--- begin Source records ---

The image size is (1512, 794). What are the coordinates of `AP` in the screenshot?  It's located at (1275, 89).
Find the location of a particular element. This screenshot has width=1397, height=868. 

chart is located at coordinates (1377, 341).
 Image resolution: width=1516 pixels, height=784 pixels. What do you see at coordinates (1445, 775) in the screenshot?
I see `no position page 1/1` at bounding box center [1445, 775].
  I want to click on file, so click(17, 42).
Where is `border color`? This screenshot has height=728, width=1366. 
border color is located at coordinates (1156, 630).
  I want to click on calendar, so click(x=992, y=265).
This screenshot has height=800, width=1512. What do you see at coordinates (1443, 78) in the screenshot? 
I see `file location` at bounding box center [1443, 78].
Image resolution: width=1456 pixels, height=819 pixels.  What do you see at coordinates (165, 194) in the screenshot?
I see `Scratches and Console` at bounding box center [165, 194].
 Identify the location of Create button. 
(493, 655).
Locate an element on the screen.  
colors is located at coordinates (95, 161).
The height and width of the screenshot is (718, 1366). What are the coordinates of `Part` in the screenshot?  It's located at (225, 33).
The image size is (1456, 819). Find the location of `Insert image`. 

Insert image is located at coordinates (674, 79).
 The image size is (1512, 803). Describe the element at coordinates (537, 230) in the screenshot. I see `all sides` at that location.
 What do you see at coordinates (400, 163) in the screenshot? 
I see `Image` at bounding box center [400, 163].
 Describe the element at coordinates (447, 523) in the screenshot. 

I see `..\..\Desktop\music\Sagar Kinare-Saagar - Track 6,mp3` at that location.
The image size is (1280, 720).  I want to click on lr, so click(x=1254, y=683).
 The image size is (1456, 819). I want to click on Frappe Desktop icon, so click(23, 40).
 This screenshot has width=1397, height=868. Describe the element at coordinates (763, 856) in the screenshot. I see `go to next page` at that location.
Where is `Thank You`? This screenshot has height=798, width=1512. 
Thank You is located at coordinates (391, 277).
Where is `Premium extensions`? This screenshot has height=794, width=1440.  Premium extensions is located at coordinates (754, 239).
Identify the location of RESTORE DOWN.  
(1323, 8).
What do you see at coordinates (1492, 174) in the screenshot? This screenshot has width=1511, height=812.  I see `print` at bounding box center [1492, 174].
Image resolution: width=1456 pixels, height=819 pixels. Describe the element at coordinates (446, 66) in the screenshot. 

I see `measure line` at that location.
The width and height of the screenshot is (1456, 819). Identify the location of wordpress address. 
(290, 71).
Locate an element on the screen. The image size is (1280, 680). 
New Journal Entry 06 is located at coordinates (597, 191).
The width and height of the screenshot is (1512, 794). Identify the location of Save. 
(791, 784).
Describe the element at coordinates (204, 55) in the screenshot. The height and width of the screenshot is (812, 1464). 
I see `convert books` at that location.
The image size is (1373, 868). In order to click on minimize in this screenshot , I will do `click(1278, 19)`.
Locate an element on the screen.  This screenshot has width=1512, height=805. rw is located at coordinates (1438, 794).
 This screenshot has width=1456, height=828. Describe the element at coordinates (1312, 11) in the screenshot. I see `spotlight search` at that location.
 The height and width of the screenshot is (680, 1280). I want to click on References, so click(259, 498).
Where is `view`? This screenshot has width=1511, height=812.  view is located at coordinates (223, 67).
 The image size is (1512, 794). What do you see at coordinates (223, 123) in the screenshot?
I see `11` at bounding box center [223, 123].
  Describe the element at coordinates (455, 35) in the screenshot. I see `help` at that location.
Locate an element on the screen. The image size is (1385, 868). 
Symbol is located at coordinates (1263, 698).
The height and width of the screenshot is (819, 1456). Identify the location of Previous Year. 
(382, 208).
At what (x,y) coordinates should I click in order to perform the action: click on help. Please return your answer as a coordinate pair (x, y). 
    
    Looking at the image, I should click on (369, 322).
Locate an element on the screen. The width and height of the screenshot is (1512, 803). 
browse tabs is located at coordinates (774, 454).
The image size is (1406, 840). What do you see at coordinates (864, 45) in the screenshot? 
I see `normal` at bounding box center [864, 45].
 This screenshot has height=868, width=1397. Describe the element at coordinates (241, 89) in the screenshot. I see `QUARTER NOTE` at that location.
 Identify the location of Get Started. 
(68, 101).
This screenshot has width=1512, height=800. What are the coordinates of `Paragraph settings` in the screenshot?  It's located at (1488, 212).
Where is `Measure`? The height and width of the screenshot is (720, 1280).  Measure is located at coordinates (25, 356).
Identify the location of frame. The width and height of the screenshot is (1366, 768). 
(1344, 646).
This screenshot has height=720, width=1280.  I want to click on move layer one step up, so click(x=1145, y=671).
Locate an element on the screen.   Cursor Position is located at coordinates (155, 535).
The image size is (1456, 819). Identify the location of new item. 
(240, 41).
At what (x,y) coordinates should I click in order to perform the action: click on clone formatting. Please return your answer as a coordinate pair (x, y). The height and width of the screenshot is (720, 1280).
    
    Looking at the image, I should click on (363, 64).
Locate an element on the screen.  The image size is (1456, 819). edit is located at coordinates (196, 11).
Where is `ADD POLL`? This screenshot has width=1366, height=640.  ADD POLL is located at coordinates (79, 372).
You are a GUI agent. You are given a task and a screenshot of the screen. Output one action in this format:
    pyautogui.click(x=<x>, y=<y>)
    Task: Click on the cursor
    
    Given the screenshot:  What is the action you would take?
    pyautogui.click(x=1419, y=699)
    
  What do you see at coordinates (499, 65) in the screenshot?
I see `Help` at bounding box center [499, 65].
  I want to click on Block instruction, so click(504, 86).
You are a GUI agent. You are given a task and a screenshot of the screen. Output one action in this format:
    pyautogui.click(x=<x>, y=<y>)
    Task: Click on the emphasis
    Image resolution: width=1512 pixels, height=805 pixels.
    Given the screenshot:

--- end Source records ---

[What is expected] Extract every one of the lines above and reproduce each one verbatim.

[Task solution]
The image size is (1512, 794). What are the coordinates of `AP` in the screenshot?  It's located at (1275, 89).
Find the location of a particular element. This screenshot has width=1397, height=868. 

chart is located at coordinates (1377, 341).
 Image resolution: width=1516 pixels, height=784 pixels. What do you see at coordinates (1445, 775) in the screenshot?
I see `no position page 1/1` at bounding box center [1445, 775].
  I want to click on file, so click(17, 42).
Where is `border color`? This screenshot has height=728, width=1366. 
border color is located at coordinates (1156, 630).
  I want to click on calendar, so click(x=992, y=265).
This screenshot has height=800, width=1512. What do you see at coordinates (1443, 78) in the screenshot? 
I see `file location` at bounding box center [1443, 78].
Image resolution: width=1456 pixels, height=819 pixels.  What do you see at coordinates (165, 194) in the screenshot?
I see `Scratches and Console` at bounding box center [165, 194].
 Identify the location of Create button. 
(493, 655).
Locate an element on the screen.  
colors is located at coordinates (95, 161).
The height and width of the screenshot is (718, 1366). What are the coordinates of `Part` in the screenshot?  It's located at (225, 33).
The image size is (1456, 819). Find the location of `Insert image`. 

Insert image is located at coordinates (674, 79).
 The image size is (1512, 803). Describe the element at coordinates (537, 230) in the screenshot. I see `all sides` at that location.
 What do you see at coordinates (400, 163) in the screenshot? 
I see `Image` at bounding box center [400, 163].
 Describe the element at coordinates (447, 523) in the screenshot. 

I see `..\..\Desktop\music\Sagar Kinare-Saagar - Track 6,mp3` at that location.
The image size is (1280, 720).  I want to click on lr, so click(x=1254, y=683).
 The image size is (1456, 819). I want to click on Frappe Desktop icon, so click(23, 40).
 This screenshot has width=1397, height=868. Describe the element at coordinates (763, 856) in the screenshot. I see `go to next page` at that location.
Where is `Thank You`? This screenshot has height=798, width=1512. 
Thank You is located at coordinates (391, 277).
Where is `Premium extensions`? This screenshot has height=794, width=1440.  Premium extensions is located at coordinates (754, 239).
Identify the location of RESTORE DOWN.  
(1323, 8).
What do you see at coordinates (1492, 174) in the screenshot? This screenshot has width=1511, height=812.  I see `print` at bounding box center [1492, 174].
Image resolution: width=1456 pixels, height=819 pixels. Describe the element at coordinates (446, 66) in the screenshot. 

I see `measure line` at that location.
The width and height of the screenshot is (1456, 819). Identify the location of wordpress address. 
(290, 71).
Locate an element on the screen. The image size is (1280, 680). 
New Journal Entry 06 is located at coordinates (597, 191).
The width and height of the screenshot is (1512, 794). Identify the location of Save. 
(791, 784).
Describe the element at coordinates (204, 55) in the screenshot. The height and width of the screenshot is (812, 1464). 
I see `convert books` at that location.
The image size is (1373, 868). In order to click on minimize in this screenshot , I will do `click(1278, 19)`.
Locate an element on the screen.  This screenshot has width=1512, height=805. rw is located at coordinates (1438, 794).
 This screenshot has width=1456, height=828. Describe the element at coordinates (1312, 11) in the screenshot. I see `spotlight search` at that location.
 The height and width of the screenshot is (680, 1280). I want to click on References, so click(259, 498).
Where is `view`? This screenshot has width=1511, height=812.  view is located at coordinates (223, 67).
 The image size is (1512, 794). What do you see at coordinates (223, 123) in the screenshot?
I see `11` at bounding box center [223, 123].
  Describe the element at coordinates (455, 35) in the screenshot. I see `help` at that location.
Locate an element on the screen. The image size is (1385, 868). 
Symbol is located at coordinates (1263, 698).
The height and width of the screenshot is (819, 1456). Identify the location of Previous Year. 
(382, 208).
At what (x,y) coordinates should I click in order to perform the action: click on help. Please return your answer as a coordinate pair (x, y). 
    
    Looking at the image, I should click on (369, 322).
Locate an element on the screen. The width and height of the screenshot is (1512, 803). 
browse tabs is located at coordinates (774, 454).
The image size is (1406, 840). What do you see at coordinates (864, 45) in the screenshot? 
I see `normal` at bounding box center [864, 45].
 This screenshot has height=868, width=1397. Describe the element at coordinates (241, 89) in the screenshot. I see `QUARTER NOTE` at that location.
 Identify the location of Get Started. 
(68, 101).
This screenshot has width=1512, height=800. What are the coordinates of `Paragraph settings` in the screenshot?  It's located at (1488, 212).
Where is `Measure`? The height and width of the screenshot is (720, 1280).  Measure is located at coordinates (25, 356).
Identify the location of frame. The width and height of the screenshot is (1366, 768). 
(1344, 646).
This screenshot has height=720, width=1280.  I want to click on move layer one step up, so click(x=1145, y=671).
Locate an element on the screen.   Cursor Position is located at coordinates (155, 535).
The image size is (1456, 819). Identify the location of new item. 
(240, 41).
At what (x,y) coordinates should I click in order to perform the action: click on clone formatting. Please return your answer as a coordinate pair (x, y). The height and width of the screenshot is (720, 1280).
    
    Looking at the image, I should click on (363, 64).
Locate an element on the screen.  The image size is (1456, 819). edit is located at coordinates (196, 11).
Where is `ADD POLL`? This screenshot has width=1366, height=640.  ADD POLL is located at coordinates (79, 372).
You are a GUI agent. You are given a task and a screenshot of the screen. Output one action in this format:
    pyautogui.click(x=<x>, y=<y>)
    Task: Click on the cursor
    
    Given the screenshot:  What is the action you would take?
    pyautogui.click(x=1419, y=699)
    
  What do you see at coordinates (499, 65) in the screenshot?
I see `Help` at bounding box center [499, 65].
  I want to click on Block instruction, so click(504, 86).
You are a GUI agent. You are given a task and a screenshot of the screen. Output one action in this format:
    pyautogui.click(x=<x>, y=<y>)
    Task: Click on the emphasis
    Image resolution: width=1512 pixels, height=805 pixels.
    Given the screenshot:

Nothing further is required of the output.